[Stored records]
________________________________________

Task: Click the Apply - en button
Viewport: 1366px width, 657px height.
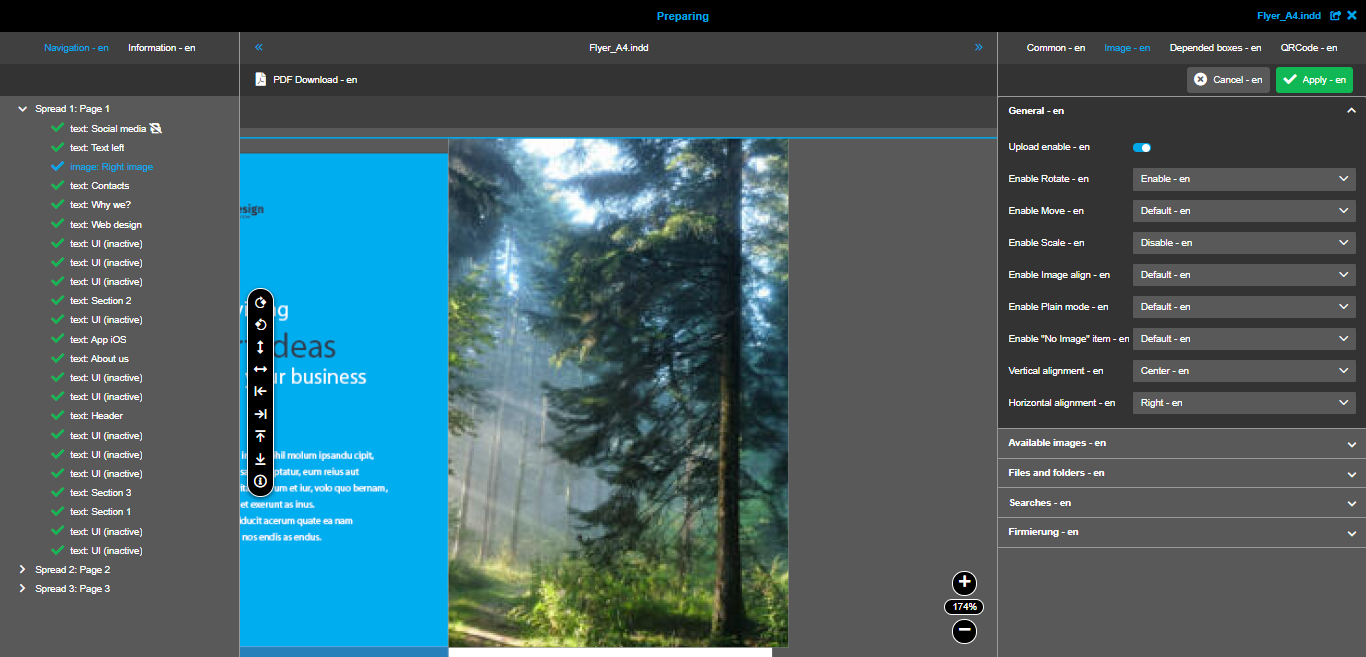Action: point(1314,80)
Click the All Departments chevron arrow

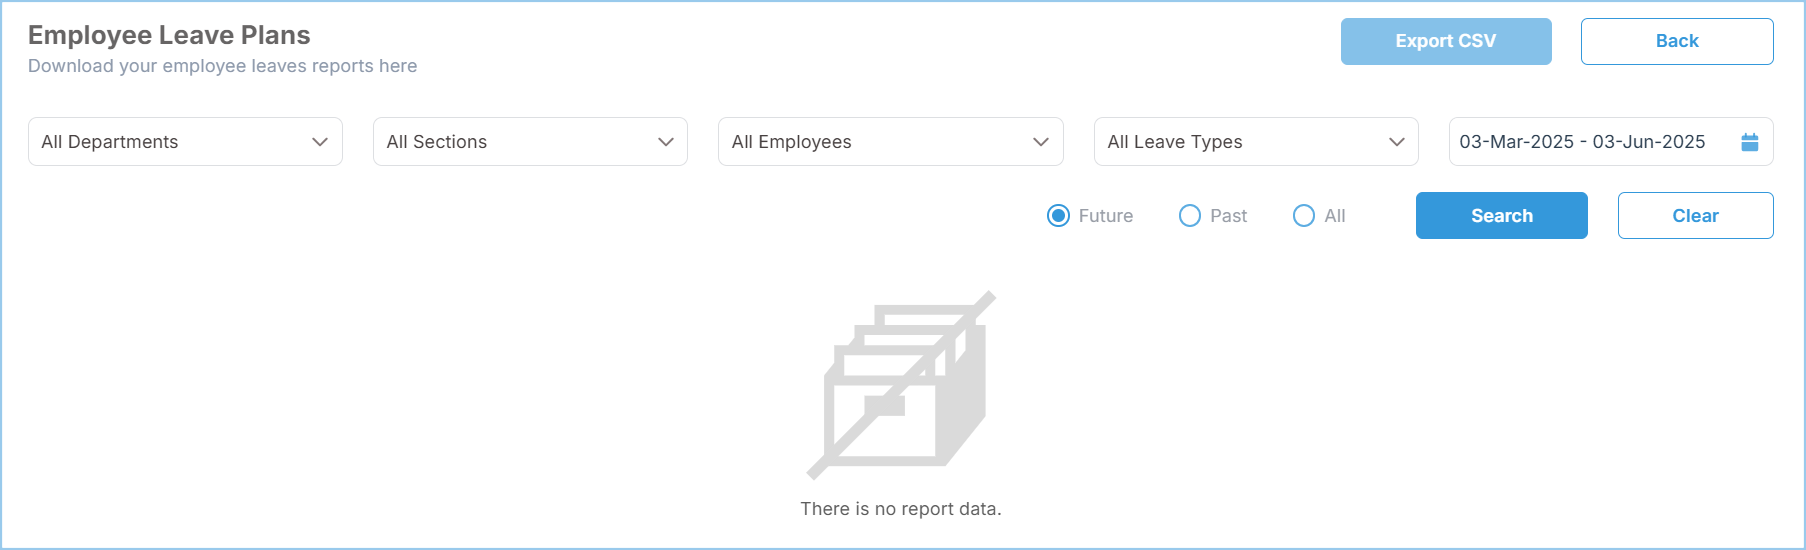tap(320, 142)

________________________________________

REQUIREMENT
Quote the entries above word for word. Leave the images out.

TASK SOLUTION
Task: Click the Apply - en button
Viewport: 1366px width, 657px height.
Action: point(1314,80)
Click the All Departments chevron arrow

tap(320, 142)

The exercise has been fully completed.